(Saved data entries)
#####
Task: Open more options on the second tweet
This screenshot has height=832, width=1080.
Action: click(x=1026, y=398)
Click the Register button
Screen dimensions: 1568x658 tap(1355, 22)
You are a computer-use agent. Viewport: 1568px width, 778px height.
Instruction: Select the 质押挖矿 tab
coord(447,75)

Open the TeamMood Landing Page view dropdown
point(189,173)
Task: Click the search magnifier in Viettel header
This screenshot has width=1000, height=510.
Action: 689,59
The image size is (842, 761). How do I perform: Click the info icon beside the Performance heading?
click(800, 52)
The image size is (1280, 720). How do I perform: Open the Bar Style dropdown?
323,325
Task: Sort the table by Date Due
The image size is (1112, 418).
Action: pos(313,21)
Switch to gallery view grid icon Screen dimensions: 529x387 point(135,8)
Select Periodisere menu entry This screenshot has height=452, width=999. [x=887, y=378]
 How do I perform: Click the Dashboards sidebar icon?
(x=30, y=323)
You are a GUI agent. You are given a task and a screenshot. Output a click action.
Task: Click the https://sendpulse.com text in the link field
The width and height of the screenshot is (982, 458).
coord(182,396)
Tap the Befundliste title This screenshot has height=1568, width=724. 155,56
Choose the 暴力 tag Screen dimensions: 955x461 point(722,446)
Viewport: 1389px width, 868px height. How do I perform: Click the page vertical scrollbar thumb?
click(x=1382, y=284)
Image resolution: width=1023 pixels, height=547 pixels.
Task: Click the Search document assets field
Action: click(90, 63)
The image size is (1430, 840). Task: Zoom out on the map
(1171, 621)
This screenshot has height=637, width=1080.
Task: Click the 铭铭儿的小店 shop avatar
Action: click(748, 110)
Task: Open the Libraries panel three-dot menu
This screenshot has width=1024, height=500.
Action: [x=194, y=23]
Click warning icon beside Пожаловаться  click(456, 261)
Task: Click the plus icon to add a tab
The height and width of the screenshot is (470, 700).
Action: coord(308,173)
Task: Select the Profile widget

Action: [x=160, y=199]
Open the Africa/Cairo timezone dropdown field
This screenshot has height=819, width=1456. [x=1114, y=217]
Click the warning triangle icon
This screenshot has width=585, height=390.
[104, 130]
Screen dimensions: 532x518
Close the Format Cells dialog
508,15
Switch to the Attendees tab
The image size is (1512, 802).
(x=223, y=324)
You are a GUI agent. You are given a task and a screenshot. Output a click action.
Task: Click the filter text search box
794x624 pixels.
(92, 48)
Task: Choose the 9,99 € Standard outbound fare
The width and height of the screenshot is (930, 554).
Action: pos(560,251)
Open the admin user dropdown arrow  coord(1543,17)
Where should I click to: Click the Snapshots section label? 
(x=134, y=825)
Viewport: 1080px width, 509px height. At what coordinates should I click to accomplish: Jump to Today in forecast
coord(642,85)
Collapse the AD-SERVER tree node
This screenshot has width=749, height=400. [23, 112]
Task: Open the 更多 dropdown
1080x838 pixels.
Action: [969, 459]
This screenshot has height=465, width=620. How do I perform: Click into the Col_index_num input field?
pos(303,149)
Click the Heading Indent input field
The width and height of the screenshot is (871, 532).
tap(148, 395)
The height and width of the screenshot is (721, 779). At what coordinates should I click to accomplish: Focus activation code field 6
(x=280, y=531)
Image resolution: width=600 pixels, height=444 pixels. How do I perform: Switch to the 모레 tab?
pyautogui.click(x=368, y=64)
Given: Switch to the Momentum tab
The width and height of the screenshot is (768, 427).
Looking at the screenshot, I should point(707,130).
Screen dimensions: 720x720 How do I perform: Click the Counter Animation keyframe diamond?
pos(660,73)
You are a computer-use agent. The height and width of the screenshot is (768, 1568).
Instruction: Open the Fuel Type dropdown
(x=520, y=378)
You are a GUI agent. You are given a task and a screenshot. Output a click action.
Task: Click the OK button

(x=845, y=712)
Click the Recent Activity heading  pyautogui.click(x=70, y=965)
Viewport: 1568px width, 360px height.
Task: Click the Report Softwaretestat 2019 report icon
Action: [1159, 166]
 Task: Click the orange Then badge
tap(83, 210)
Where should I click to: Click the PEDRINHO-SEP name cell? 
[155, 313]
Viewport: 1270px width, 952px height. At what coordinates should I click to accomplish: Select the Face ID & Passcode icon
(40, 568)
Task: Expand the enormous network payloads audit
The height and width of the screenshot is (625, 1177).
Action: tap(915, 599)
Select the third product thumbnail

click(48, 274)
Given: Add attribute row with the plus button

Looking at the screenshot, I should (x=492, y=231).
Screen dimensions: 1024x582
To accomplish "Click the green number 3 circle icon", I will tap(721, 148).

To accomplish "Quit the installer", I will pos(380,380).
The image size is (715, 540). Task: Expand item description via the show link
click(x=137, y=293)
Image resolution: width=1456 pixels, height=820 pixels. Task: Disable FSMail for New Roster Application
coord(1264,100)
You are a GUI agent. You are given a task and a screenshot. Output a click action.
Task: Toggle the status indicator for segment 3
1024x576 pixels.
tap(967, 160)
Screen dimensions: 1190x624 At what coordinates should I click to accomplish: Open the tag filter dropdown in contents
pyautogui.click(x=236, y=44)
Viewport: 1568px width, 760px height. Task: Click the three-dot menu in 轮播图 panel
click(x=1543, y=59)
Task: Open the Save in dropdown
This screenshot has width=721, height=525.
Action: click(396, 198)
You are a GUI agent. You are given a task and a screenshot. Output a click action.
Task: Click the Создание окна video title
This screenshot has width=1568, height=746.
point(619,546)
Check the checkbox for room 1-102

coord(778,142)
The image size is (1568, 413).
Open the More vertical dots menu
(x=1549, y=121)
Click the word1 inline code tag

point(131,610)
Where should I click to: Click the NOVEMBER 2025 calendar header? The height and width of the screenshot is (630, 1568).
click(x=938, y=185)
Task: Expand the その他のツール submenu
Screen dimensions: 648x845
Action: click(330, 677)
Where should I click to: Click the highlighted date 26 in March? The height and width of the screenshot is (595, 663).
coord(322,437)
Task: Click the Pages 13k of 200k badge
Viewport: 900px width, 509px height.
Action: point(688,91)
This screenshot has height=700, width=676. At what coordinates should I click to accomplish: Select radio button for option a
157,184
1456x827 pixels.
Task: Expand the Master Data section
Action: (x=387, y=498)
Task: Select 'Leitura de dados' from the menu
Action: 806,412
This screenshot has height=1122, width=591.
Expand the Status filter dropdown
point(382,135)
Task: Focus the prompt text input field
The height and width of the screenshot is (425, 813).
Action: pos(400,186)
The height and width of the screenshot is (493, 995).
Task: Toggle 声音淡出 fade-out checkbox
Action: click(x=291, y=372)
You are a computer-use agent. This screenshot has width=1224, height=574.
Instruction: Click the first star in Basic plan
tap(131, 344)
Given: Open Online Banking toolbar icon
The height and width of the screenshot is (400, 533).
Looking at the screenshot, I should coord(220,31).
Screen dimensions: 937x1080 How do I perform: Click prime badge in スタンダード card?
#####
* [Work instruction]
An exact copy of all the entries above is what is needed.

* [Response]
Task: Open more options on the second tweet
This screenshot has height=832, width=1080.
Action: click(x=1026, y=398)
Click the Register button
Screen dimensions: 1568x658 tap(1355, 22)
You are a computer-use agent. Viewport: 1568px width, 778px height.
Instruction: Select the 质押挖矿 tab
coord(447,75)

Open the TeamMood Landing Page view dropdown
point(189,173)
Task: Click the search magnifier in Viettel header
This screenshot has width=1000, height=510.
Action: 689,59
The image size is (842, 761). How do I perform: Click the info icon beside the Performance heading?
click(800, 52)
The image size is (1280, 720). How do I perform: Open the Bar Style dropdown?
323,325
Task: Sort the table by Date Due
The image size is (1112, 418).
Action: pos(313,21)
Switch to gallery view grid icon Screen dimensions: 529x387 point(135,8)
Select Periodisere menu entry This screenshot has height=452, width=999. [x=887, y=378]
 How do I perform: Click the Dashboards sidebar icon?
(x=30, y=323)
You are a GUI agent. You are given a task and a screenshot. Output a click action.
Task: Click the https://sendpulse.com text in the link field
The width and height of the screenshot is (982, 458).
coord(182,396)
Tap the Befundliste title This screenshot has height=1568, width=724. 155,56
Choose the 暴力 tag Screen dimensions: 955x461 point(722,446)
Viewport: 1389px width, 868px height. How do I perform: Click the page vertical scrollbar thumb?
click(x=1382, y=284)
Image resolution: width=1023 pixels, height=547 pixels.
Task: Click the Search document assets field
Action: click(90, 63)
The image size is (1430, 840). Task: Zoom out on the map
(1171, 621)
This screenshot has height=637, width=1080.
Task: Click the 铭铭儿的小店 shop avatar
Action: click(748, 110)
Task: Open the Libraries panel three-dot menu
This screenshot has width=1024, height=500.
Action: [x=194, y=23]
Click warning icon beside Пожаловаться  click(456, 261)
Task: Click the plus icon to add a tab
The height and width of the screenshot is (470, 700).
Action: coord(308,173)
Task: Select the Profile widget

Action: [x=160, y=199]
Open the Africa/Cairo timezone dropdown field
This screenshot has height=819, width=1456. [x=1114, y=217]
Click the warning triangle icon
This screenshot has width=585, height=390.
[104, 130]
Screen dimensions: 532x518
Close the Format Cells dialog
508,15
Switch to the Attendees tab
The image size is (1512, 802).
(x=223, y=324)
You are a GUI agent. You are given a task and a screenshot. Output a click action.
Task: Click the filter text search box
794x624 pixels.
(92, 48)
Task: Choose the 9,99 € Standard outbound fare
The width and height of the screenshot is (930, 554).
Action: pos(560,251)
Open the admin user dropdown arrow  coord(1543,17)
Where should I click to: Click the Snapshots section label? 
(x=134, y=825)
Viewport: 1080px width, 509px height. At what coordinates should I click to accomplish: Jump to Today in forecast
coord(642,85)
Collapse the AD-SERVER tree node
This screenshot has width=749, height=400. [23, 112]
Task: Open the 更多 dropdown
1080x838 pixels.
Action: [969, 459]
This screenshot has height=465, width=620. How do I perform: Click into the Col_index_num input field?
pos(303,149)
Click the Heading Indent input field
The width and height of the screenshot is (871, 532).
tap(148, 395)
The height and width of the screenshot is (721, 779). At what coordinates should I click to accomplish: Focus activation code field 6
(x=280, y=531)
Image resolution: width=600 pixels, height=444 pixels. How do I perform: Switch to the 모레 tab?
pyautogui.click(x=368, y=64)
Given: Switch to the Momentum tab
The width and height of the screenshot is (768, 427).
Looking at the screenshot, I should point(707,130).
Screen dimensions: 720x720 How do I perform: Click the Counter Animation keyframe diamond?
pos(660,73)
You are a computer-use agent. The height and width of the screenshot is (768, 1568).
Instruction: Open the Fuel Type dropdown
(x=520, y=378)
You are a GUI agent. You are given a task and a screenshot. Output a click action.
Task: Click the OK button

(x=845, y=712)
Click the Recent Activity heading  pyautogui.click(x=70, y=965)
Viewport: 1568px width, 360px height.
Task: Click the Report Softwaretestat 2019 report icon
Action: [1159, 166]
 Task: Click the orange Then badge
tap(83, 210)
Where should I click to: Click the PEDRINHO-SEP name cell? 
[155, 313]
Viewport: 1270px width, 952px height. At what coordinates should I click to accomplish: Select the Face ID & Passcode icon
(40, 568)
Task: Expand the enormous network payloads audit
The height and width of the screenshot is (625, 1177).
Action: tap(915, 599)
Select the third product thumbnail

click(48, 274)
Given: Add attribute row with the plus button

Looking at the screenshot, I should (x=492, y=231).
Screen dimensions: 1024x582
To accomplish "Click the green number 3 circle icon", I will tap(721, 148).

To accomplish "Quit the installer", I will pos(380,380).
The image size is (715, 540). Task: Expand item description via the show link
click(x=137, y=293)
Image resolution: width=1456 pixels, height=820 pixels. Task: Disable FSMail for New Roster Application
coord(1264,100)
You are a GUI agent. You are given a task and a screenshot. Output a click action.
Task: Toggle the status indicator for segment 3
1024x576 pixels.
tap(967, 160)
Screen dimensions: 1190x624 At what coordinates should I click to accomplish: Open the tag filter dropdown in contents
pyautogui.click(x=236, y=44)
Viewport: 1568px width, 760px height. Task: Click the three-dot menu in 轮播图 panel
click(x=1543, y=59)
Task: Open the Save in dropdown
This screenshot has width=721, height=525.
Action: click(396, 198)
You are a GUI agent. You are given a task and a screenshot. Output a click action.
Task: Click the Создание окна video title
This screenshot has width=1568, height=746.
point(619,546)
Check the checkbox for room 1-102

coord(778,142)
The image size is (1568, 413).
Open the More vertical dots menu
(x=1549, y=121)
Click the word1 inline code tag

point(131,610)
Where should I click to: Click the NOVEMBER 2025 calendar header? The height and width of the screenshot is (630, 1568).
click(x=938, y=185)
Task: Expand the その他のツール submenu
Screen dimensions: 648x845
Action: click(330, 677)
Where should I click to: Click the highlighted date 26 in March? The height and width of the screenshot is (595, 663).
coord(322,437)
Task: Click the Pages 13k of 200k badge
Viewport: 900px width, 509px height.
Action: point(688,91)
This screenshot has height=700, width=676. At what coordinates should I click to accomplish: Select radio button for option a
157,184
1456x827 pixels.
Task: Expand the Master Data section
Action: (x=387, y=498)
Task: Select 'Leitura de dados' from the menu
Action: 806,412
This screenshot has height=1122, width=591.
Expand the Status filter dropdown
point(382,135)
Task: Focus the prompt text input field
The height and width of the screenshot is (425, 813).
Action: pos(400,186)
The height and width of the screenshot is (493, 995).
Task: Toggle 声音淡出 fade-out checkbox
Action: click(x=291, y=372)
You are a computer-use agent. This screenshot has width=1224, height=574.
Instruction: Click the first star in Basic plan
tap(131, 344)
Given: Open Online Banking toolbar icon
The height and width of the screenshot is (400, 533).
Looking at the screenshot, I should coord(220,31).
Screen dimensions: 937x1080 How do I perform: Click prime badge in スタンダード card?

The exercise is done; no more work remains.